Without going so far as to start everything from scratch, once every 6 months, it’s worthwhile to run your tools again to verify you’re up to date…
- Trend Evolution: Popular topics and user queries change over time. What was relevant yesterday may not be today.
- Algorithm Modifications: Search engines frequently adjust their algorithms. An updated audit helps you adapt to new game rules and avoid penalties.
- Competitive Analysis: Your competitors don’t stand still. Regular monitoring helps you watch their keyword strategies and identify missed opportunities.
- Business Evolution: Adding new products, services, or offers requires updating your keyword list to reflect these changes.
How Often Should You Update the Audit?
Ideal frequency depends on your industry and how quickly your market changes. However, quarterly updates are good practice for most businesses. For very dynamic sectors, monthly updates may be necessary.
How to Proceed with Effective Updates?
- Revisit your existing keyword list: Evaluate each keyword’s performance in terms of traffic, ranking, and conversions. Remove obsolete keywords and update data.
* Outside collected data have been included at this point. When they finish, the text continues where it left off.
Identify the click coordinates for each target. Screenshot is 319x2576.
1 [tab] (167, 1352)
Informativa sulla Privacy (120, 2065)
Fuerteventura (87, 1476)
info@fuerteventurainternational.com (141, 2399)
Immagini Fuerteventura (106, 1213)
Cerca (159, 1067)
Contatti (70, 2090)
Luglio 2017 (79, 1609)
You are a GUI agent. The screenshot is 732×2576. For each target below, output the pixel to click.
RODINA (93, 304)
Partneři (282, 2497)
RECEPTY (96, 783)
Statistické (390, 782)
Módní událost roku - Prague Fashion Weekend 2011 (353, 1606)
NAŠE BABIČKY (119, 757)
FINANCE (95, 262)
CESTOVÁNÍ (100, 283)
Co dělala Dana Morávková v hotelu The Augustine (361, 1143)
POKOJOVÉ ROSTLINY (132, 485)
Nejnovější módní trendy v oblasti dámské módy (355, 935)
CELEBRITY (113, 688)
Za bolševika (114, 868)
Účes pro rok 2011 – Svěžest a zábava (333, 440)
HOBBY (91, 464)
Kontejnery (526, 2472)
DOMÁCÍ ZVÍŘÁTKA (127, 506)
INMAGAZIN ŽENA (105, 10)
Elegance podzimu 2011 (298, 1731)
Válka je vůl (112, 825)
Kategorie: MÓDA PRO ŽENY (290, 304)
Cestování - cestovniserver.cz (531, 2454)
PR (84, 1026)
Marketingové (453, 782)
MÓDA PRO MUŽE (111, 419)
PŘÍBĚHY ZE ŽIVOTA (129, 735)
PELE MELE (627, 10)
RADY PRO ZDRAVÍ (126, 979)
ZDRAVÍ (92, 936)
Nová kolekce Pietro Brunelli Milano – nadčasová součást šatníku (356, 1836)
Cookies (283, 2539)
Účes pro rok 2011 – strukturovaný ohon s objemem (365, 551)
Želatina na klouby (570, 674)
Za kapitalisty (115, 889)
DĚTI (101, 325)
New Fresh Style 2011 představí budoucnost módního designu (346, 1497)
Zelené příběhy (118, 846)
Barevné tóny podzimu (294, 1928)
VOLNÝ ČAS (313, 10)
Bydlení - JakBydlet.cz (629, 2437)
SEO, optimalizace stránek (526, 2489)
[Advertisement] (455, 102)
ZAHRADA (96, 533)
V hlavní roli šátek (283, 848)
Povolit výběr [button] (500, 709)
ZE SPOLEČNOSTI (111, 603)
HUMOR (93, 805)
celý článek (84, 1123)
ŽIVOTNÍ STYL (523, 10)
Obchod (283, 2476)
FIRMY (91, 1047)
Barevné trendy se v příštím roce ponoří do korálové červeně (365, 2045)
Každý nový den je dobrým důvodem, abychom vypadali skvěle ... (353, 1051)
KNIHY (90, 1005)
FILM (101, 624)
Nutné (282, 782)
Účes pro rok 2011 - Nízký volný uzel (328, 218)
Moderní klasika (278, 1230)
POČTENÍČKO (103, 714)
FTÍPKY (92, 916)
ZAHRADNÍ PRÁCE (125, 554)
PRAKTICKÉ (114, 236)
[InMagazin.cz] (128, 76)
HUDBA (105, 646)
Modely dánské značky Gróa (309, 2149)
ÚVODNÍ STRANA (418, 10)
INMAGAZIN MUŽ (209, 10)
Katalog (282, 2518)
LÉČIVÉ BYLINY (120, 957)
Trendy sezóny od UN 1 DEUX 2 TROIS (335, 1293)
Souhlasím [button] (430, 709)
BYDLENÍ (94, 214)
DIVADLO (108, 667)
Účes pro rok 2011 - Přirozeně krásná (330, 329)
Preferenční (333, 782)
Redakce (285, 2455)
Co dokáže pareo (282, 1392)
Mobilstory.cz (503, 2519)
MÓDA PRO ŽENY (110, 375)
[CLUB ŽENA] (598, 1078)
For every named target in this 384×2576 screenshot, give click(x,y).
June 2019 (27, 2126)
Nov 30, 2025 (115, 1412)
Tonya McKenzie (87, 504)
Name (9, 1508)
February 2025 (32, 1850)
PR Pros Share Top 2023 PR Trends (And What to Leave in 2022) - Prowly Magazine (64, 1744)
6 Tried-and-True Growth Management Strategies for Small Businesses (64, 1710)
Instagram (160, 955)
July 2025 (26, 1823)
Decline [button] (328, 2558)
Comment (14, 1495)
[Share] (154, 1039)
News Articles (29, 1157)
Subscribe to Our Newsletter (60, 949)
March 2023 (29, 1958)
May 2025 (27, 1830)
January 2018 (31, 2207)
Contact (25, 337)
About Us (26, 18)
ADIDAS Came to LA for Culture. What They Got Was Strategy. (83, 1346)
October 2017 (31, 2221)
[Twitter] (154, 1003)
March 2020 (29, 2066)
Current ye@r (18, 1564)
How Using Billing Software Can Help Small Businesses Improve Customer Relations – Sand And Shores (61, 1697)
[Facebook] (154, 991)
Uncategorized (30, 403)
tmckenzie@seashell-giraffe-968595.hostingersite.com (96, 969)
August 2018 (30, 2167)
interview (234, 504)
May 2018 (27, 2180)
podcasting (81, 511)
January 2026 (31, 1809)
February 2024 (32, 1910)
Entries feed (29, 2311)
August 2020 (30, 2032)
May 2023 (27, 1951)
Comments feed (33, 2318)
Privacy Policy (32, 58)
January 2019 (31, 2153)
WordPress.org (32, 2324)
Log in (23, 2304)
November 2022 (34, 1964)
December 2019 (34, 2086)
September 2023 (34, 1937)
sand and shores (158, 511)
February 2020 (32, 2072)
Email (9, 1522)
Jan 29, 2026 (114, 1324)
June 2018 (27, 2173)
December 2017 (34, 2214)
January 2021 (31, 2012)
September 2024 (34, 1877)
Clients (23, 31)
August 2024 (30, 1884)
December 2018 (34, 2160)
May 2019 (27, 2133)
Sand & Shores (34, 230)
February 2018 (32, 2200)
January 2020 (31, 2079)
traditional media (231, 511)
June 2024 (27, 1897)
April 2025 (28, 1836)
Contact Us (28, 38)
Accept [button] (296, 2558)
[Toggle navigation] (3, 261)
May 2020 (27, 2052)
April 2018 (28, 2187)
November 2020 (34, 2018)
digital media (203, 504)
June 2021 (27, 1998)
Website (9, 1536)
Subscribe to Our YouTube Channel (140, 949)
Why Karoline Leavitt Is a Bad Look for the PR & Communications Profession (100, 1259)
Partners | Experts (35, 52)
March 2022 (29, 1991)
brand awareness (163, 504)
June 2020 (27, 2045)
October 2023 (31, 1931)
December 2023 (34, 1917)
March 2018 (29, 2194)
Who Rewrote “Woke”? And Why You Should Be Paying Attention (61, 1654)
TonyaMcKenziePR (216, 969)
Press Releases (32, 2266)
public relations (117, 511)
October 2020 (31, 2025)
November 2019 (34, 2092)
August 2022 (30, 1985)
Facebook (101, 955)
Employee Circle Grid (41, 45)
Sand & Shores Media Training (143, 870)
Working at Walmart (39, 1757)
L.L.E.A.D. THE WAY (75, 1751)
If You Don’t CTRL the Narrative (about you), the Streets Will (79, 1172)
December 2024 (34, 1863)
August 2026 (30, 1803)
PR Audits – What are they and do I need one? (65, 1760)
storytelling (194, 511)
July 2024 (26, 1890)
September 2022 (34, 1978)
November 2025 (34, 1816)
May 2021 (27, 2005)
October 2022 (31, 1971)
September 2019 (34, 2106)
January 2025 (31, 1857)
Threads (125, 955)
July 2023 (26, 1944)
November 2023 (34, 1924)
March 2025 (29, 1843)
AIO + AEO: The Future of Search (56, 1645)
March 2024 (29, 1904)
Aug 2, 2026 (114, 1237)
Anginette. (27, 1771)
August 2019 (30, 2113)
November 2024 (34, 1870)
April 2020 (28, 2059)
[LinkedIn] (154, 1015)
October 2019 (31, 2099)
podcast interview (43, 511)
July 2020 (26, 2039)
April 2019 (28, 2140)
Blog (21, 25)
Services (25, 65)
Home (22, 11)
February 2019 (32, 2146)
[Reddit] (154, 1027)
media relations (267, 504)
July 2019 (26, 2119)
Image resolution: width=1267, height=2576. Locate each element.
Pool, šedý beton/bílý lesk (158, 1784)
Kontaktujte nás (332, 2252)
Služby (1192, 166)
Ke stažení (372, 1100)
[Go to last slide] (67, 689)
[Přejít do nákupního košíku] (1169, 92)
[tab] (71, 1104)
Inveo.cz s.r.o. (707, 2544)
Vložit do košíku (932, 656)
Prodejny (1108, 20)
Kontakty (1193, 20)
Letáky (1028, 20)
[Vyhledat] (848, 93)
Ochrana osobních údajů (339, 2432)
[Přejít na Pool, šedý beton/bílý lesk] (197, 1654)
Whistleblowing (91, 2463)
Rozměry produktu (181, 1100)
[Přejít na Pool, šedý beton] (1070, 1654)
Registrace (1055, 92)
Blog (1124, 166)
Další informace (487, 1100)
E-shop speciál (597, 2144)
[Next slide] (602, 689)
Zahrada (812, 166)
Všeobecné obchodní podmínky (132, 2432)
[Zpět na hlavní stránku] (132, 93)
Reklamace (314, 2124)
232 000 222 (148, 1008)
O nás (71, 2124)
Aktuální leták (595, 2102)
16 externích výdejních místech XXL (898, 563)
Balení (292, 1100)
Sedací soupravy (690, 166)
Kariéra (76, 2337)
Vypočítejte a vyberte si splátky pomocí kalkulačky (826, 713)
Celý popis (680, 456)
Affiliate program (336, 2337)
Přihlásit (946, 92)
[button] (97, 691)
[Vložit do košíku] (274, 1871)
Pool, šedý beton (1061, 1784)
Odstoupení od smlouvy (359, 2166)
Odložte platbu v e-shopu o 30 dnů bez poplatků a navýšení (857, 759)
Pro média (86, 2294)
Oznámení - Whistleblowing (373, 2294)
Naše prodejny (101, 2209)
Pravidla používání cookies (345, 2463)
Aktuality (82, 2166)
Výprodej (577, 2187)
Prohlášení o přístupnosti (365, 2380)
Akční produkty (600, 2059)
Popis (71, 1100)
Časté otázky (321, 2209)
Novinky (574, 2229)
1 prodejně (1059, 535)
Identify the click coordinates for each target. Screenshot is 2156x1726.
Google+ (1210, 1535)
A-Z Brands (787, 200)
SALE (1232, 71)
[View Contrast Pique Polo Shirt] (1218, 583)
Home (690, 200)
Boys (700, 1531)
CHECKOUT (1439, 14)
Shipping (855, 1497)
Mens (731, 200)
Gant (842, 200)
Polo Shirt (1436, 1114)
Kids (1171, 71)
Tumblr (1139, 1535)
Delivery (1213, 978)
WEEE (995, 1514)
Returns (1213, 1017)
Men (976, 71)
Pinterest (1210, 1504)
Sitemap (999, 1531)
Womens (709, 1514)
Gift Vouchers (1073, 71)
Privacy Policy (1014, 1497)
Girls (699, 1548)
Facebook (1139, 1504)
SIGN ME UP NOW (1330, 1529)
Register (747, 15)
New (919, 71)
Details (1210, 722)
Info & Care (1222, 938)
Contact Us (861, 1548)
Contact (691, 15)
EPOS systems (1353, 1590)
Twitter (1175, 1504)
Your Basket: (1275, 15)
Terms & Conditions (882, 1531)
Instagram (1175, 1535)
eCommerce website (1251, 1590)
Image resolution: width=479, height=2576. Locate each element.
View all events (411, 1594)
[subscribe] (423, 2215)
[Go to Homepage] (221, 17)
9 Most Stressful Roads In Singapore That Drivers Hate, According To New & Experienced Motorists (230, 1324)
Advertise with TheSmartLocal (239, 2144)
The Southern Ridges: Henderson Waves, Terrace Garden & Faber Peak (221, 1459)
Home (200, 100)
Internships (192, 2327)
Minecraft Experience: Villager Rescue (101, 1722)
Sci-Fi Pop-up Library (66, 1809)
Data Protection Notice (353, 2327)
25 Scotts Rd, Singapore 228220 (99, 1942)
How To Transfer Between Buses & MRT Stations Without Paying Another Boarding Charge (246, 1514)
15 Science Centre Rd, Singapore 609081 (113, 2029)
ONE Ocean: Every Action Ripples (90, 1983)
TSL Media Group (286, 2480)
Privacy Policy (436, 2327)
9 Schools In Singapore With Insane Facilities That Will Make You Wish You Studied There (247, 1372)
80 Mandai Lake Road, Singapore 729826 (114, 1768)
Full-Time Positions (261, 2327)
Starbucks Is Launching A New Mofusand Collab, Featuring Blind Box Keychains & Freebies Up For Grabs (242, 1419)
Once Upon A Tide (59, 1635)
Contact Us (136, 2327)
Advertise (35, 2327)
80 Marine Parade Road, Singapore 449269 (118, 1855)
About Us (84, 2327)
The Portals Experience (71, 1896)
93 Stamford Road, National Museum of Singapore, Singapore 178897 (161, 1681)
- Conduct new research: Identify new keywords relevant to your business using previously mentioned tools.
- Analyze competition: Study keywords your competitors use successfully and identify potential opportunities.
- Monitor trends: Follow your industry news and search trends to identify new popular topics and queries.
By integrating regular keyword audit updates into your SEO routine, you ensure your strategy remains relevant, effective, and aligned with your potential customers’ needs.
Ignoring Competitor Keywords
While it’s essential not to focus solely on what your competitors do, completely ignoring their keyword strategy during your audit would be a serious mistake. It’s not about blindly copying but understanding the forces at play and identifying opportunities.
Why Is Competitive Analysis Important?
Come on, I know you have a nemesis. A competitor you don’t like, or a rival you want to surpass. There’s no shame, competition is healthy, and you need to know how to motivate yourself…
- Identify Untapped Opportunities: Your competitors may target keywords you’ve overlooked. Analyzing their strategy helps you discover queries relevant to your business.
- Understand Positioning: Studying keywords used by your competitors reveals their market positioning and customer segments they target.
- Assess Difficulty: Competitive analysis helps you evaluate keyword difficulty. If a keyword is dominated by major players, it may be preferable to focus on more accessible queries.
How to Analyze Your Competitors’ Keywords?
We’ve already discussed this in previous articles, but a little reminder doesn’t hurt.
- SEO Tools: Use keyword analysis tools to identify keywords for which your competitors rank well. (Many keyword analysis tools already exist, refer to the appropriate section of this article to discover them).
- Content Analysis: Study content on their best-ranked pages to understand how they use keywords and what type of content they offer.
- Backlinks: Analyze your competitors’ backlinks to identify websites that cite them and topics they cover. (This point is related to a broader content creation strategy, but backlink analysis provides an overview of topics related to competitors’ activities).
Interpretation Caution
Don’t just copy your competitors’ keywords. Analyze their strategy, understand why they target these queries, and adapt your approach based on your own objectives and target audience.
The goal is to identify gaps and opportunities, not become a carbon copy of your competitors. It’s essential to understand search intent, search volume, and target long-tail keywords, all aspects already mentioned previously in this guide.